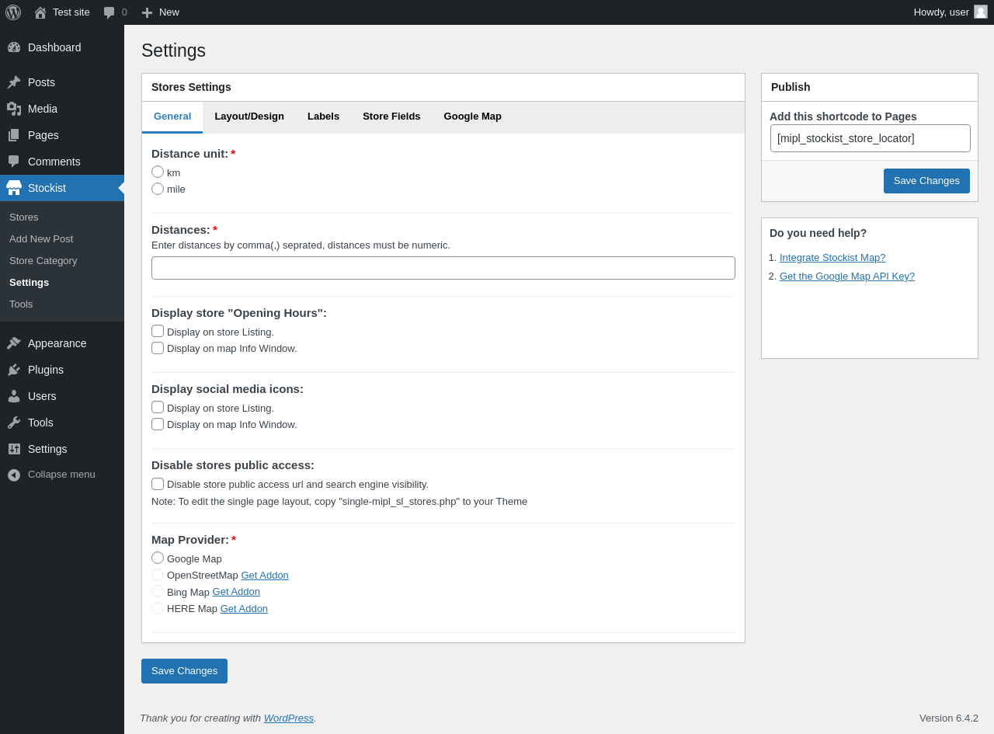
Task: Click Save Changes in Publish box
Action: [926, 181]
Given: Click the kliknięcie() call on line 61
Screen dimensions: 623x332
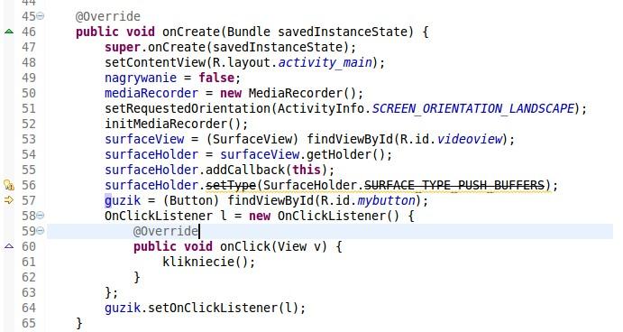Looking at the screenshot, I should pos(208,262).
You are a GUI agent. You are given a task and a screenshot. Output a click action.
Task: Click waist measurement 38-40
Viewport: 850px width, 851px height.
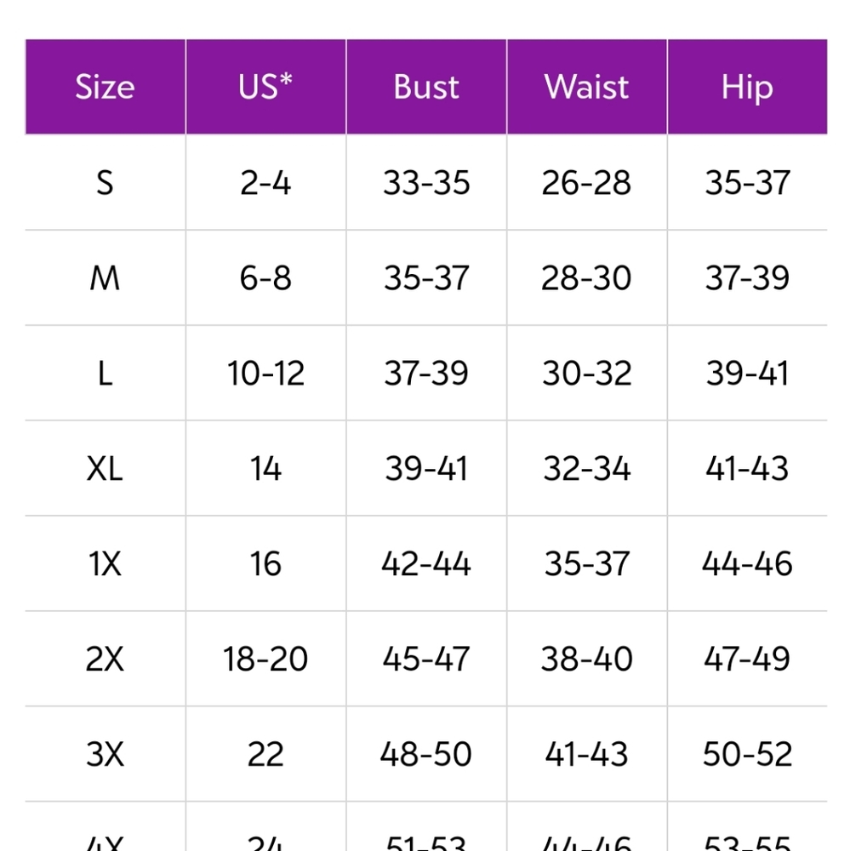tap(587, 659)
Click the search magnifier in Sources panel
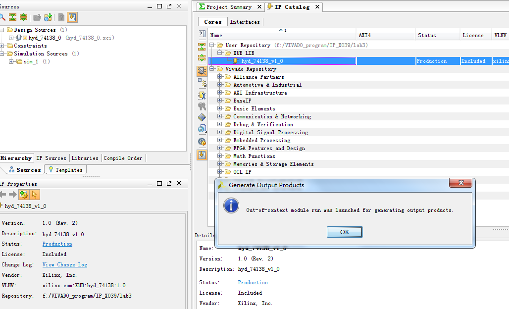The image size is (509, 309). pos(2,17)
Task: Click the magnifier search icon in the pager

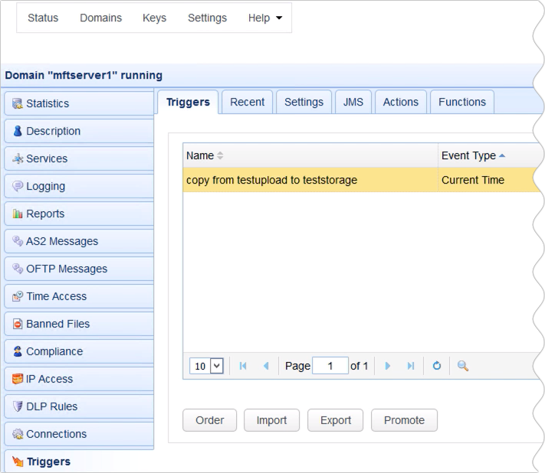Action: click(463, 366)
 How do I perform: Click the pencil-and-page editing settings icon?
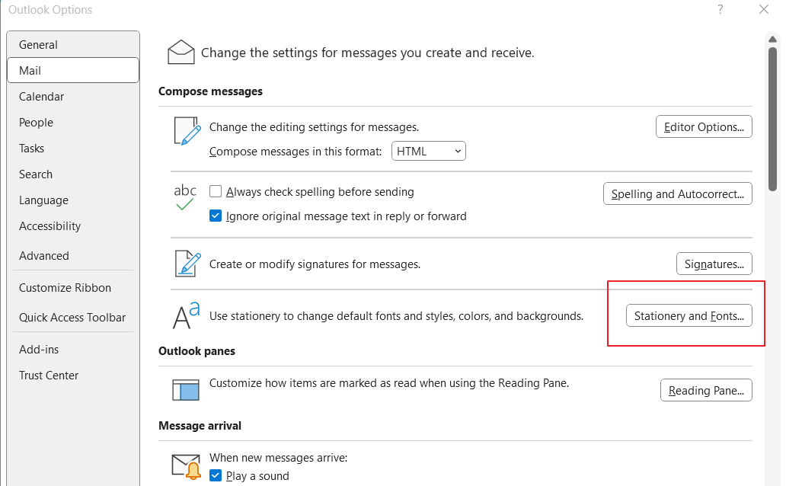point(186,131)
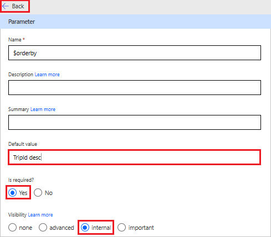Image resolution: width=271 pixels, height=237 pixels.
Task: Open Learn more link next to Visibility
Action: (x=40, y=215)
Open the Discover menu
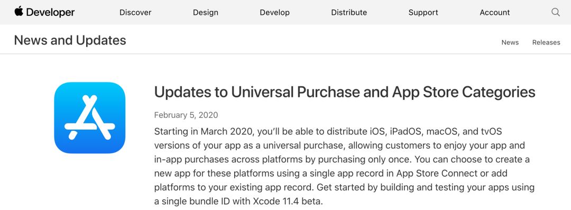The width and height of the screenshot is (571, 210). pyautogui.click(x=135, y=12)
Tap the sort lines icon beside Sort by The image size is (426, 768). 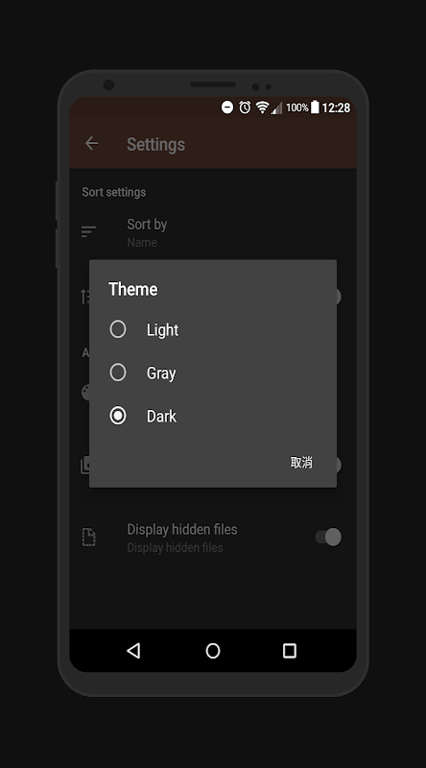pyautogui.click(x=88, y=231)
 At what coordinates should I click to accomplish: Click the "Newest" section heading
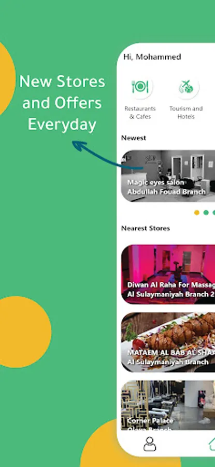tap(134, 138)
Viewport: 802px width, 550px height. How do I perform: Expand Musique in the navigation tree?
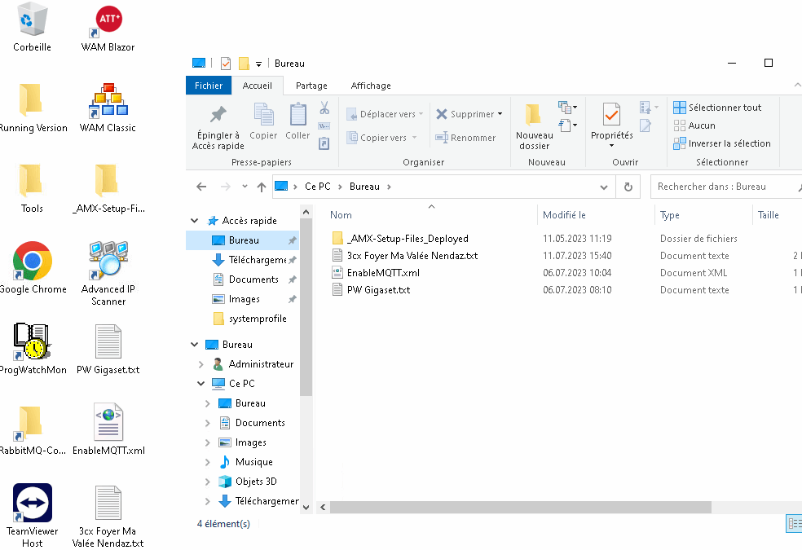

# # # # #

_Prompt_:
Would you copy, word for word, only the lines above from the one containing "Given: Click the kliknięcie() call on line 61" through the one containing "Task: Click waist measurement 38-40", both included, and please leave out the pictures?

_Result of the task_:
Given: Click the kliknięcie() call on line 61
Screen dimensions: 623x332
Looking at the screenshot, I should pos(208,262).
You are a GUI agent. You are given a task and a screenshot. Output a click action.
Task: Click waist measurement 38-40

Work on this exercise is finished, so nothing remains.